The increase in shipping is a worry for the environment. As those heavy ships burn fuel, they release climate-warming carbon dioxide as well as black soot. That soot blankets nearby ice and snow, absorbing solar radiation rather than reflecting it back out of the atmosphere, which exacerbates warming in the region.

See graphic on the Arctic’s melting ice, shipping lanes and pollution

The Arctic has already warmed at least twice as fast as the rest of the world over the last three decades. With the region’s warming rate increasing in recent years, governments are gearing up for a future of open Arctic waters.

“The driving concern is the reduction of Arctic sea ice and the potential for more shipping,” said Sian Prior, lead adviser with the Clean Arctic Alliance. “We are already seeing that happen.”

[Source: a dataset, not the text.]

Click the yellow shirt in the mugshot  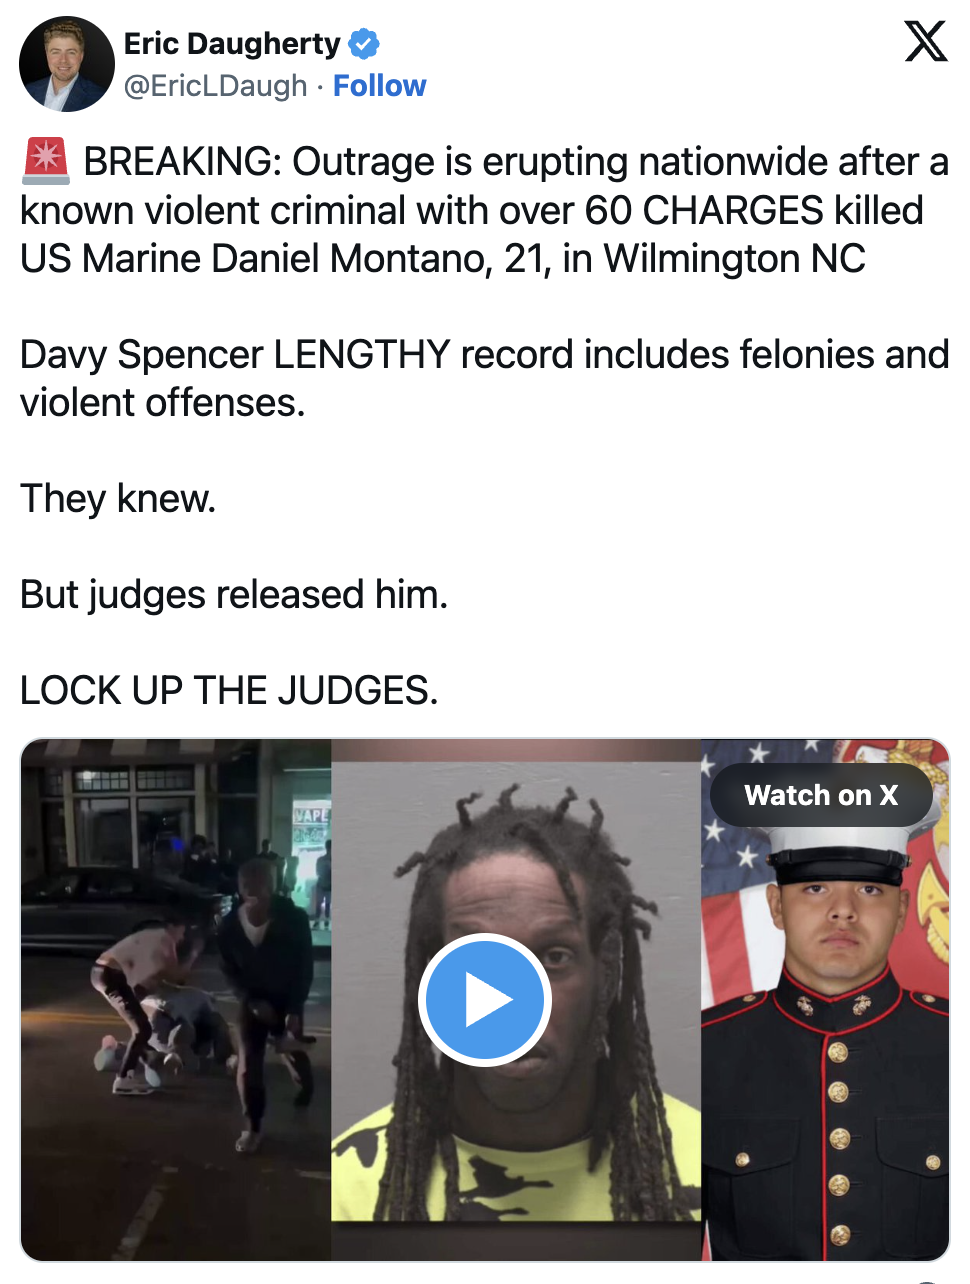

LNG tankers make up the largest proportion of traffic on the Northern Sea Route. They alone burned 239,000 tonnes of fuel in 2019, versus only 6,000 tonnes in 2017, according to previously unpublished data collected by the non-profit International Council on Clean Transportation and shared with Reuters.

EARLIEST THAW ON RECORD

The Northern Sea Route, which traces the coasts of Siberia and Norway, is the region’s busiest artery. It allows cargo ships to save at least 10 days sailing between Europe and Asia, shipping specialists estimate.

The route is about 6,000 nautical miles shorter than sailing via Africa, and 2,700 nautical miles shorter than sailing through the Suez Canal.

That shortcut drew ships to make the 2,694 voyages in 2019, up from 2,022 in 2018, 1,908 in 2017 and 1,705 in 2016, according to Nord University’s Centre for High North Logistics. Those trips are made each year by just 200-300 ships.

This year, unusually warm weather over northern Russia caused an early retreat of sea ice from Siberia.